Your assignment :: Every single entry must be reproduced precisely.

[Saved data entries]
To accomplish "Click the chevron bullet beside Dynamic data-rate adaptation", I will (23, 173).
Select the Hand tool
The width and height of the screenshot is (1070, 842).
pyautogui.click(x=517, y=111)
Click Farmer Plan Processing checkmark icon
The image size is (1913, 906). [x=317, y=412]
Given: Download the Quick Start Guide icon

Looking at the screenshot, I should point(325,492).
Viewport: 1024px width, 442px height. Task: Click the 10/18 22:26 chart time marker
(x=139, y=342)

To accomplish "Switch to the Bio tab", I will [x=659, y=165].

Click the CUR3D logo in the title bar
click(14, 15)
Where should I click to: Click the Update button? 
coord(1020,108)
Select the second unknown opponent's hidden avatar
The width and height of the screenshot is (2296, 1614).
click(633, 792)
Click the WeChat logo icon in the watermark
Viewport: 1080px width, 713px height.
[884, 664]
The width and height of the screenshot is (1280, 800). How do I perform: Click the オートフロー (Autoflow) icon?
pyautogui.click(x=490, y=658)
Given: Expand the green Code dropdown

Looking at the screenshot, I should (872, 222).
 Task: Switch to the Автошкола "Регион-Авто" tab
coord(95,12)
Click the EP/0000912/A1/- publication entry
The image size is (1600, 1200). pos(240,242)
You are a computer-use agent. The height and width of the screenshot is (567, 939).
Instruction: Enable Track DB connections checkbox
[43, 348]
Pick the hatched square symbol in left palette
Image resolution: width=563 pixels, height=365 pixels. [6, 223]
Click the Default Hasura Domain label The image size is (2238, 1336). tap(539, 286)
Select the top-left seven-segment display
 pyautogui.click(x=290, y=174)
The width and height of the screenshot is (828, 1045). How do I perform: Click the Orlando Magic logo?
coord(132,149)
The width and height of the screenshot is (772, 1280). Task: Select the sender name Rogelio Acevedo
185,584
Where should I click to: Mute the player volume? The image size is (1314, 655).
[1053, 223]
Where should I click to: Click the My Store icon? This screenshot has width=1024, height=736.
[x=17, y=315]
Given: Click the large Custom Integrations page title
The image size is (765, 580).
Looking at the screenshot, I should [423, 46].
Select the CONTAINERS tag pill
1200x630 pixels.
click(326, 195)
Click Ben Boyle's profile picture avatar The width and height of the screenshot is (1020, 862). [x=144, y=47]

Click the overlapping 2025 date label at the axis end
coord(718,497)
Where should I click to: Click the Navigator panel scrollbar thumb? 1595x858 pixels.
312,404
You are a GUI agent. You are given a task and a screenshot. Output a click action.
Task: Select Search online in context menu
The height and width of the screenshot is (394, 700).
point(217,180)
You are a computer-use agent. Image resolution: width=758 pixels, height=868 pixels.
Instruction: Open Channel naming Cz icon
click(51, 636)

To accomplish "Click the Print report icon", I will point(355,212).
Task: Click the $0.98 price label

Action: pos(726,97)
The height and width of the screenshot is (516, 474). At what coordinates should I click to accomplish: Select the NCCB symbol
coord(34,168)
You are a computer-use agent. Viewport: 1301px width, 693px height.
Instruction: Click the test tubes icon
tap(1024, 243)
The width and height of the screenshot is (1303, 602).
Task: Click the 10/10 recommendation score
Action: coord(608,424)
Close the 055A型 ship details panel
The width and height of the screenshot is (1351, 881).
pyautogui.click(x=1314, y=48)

Task output ::
To accomplish "Click the chevron bullet beside Dynamic data-rate adaptation", I will (23, 173).
Select the Hand tool
The width and height of the screenshot is (1070, 842).
pyautogui.click(x=517, y=111)
Click Farmer Plan Processing checkmark icon
The image size is (1913, 906). [x=317, y=412]
Given: Download the Quick Start Guide icon

Looking at the screenshot, I should point(325,492).
Viewport: 1024px width, 442px height. Task: Click the 10/18 22:26 chart time marker
(x=139, y=342)

To accomplish "Switch to the Bio tab", I will [x=659, y=165].

Click the CUR3D logo in the title bar
click(14, 15)
Where should I click to: Click the Update button? 
coord(1020,108)
Select the second unknown opponent's hidden avatar
The width and height of the screenshot is (2296, 1614).
click(633, 792)
Click the WeChat logo icon in the watermark
Viewport: 1080px width, 713px height.
[884, 664]
The width and height of the screenshot is (1280, 800). How do I perform: Click the オートフロー (Autoflow) icon?
pyautogui.click(x=490, y=658)
Given: Expand the green Code dropdown

Looking at the screenshot, I should (872, 222).
 Task: Switch to the Автошкола "Регион-Авто" tab
coord(95,12)
Click the EP/0000912/A1/- publication entry
The image size is (1600, 1200). pos(240,242)
You are a computer-use agent. The height and width of the screenshot is (567, 939).
Instruction: Enable Track DB connections checkbox
[43, 348]
Pick the hatched square symbol in left palette
Image resolution: width=563 pixels, height=365 pixels. [6, 223]
Click the Default Hasura Domain label The image size is (2238, 1336). tap(539, 286)
Select the top-left seven-segment display
 pyautogui.click(x=290, y=174)
The width and height of the screenshot is (828, 1045). How do I perform: Click the Orlando Magic logo?
coord(132,149)
The width and height of the screenshot is (772, 1280). Task: Select the sender name Rogelio Acevedo
185,584
Where should I click to: Mute the player volume? The image size is (1314, 655).
[1053, 223]
Where should I click to: Click the My Store icon? This screenshot has width=1024, height=736.
[x=17, y=315]
Given: Click the large Custom Integrations page title
The image size is (765, 580).
Looking at the screenshot, I should [423, 46].
Select the CONTAINERS tag pill
1200x630 pixels.
click(326, 195)
Click Ben Boyle's profile picture avatar The width and height of the screenshot is (1020, 862). [x=144, y=47]

Click the overlapping 2025 date label at the axis end
coord(718,497)
Where should I click to: Click the Navigator panel scrollbar thumb? 1595x858 pixels.
312,404
You are a GUI agent. You are given a task and a screenshot. Output a click action.
Task: Select Search online in context menu
The height and width of the screenshot is (394, 700).
point(217,180)
You are a computer-use agent. Image resolution: width=758 pixels, height=868 pixels.
Instruction: Open Channel naming Cz icon
click(51, 636)

To accomplish "Click the Print report icon", I will point(355,212).
Task: Click the $0.98 price label

Action: pos(726,97)
The height and width of the screenshot is (516, 474). At what coordinates should I click to accomplish: Select the NCCB symbol
coord(34,168)
You are a computer-use agent. Viewport: 1301px width, 693px height.
Instruction: Click the test tubes icon
tap(1024, 243)
The width and height of the screenshot is (1303, 602).
Task: Click the 10/10 recommendation score
Action: coord(608,424)
Close the 055A型 ship details panel
The width and height of the screenshot is (1351, 881).
pyautogui.click(x=1314, y=48)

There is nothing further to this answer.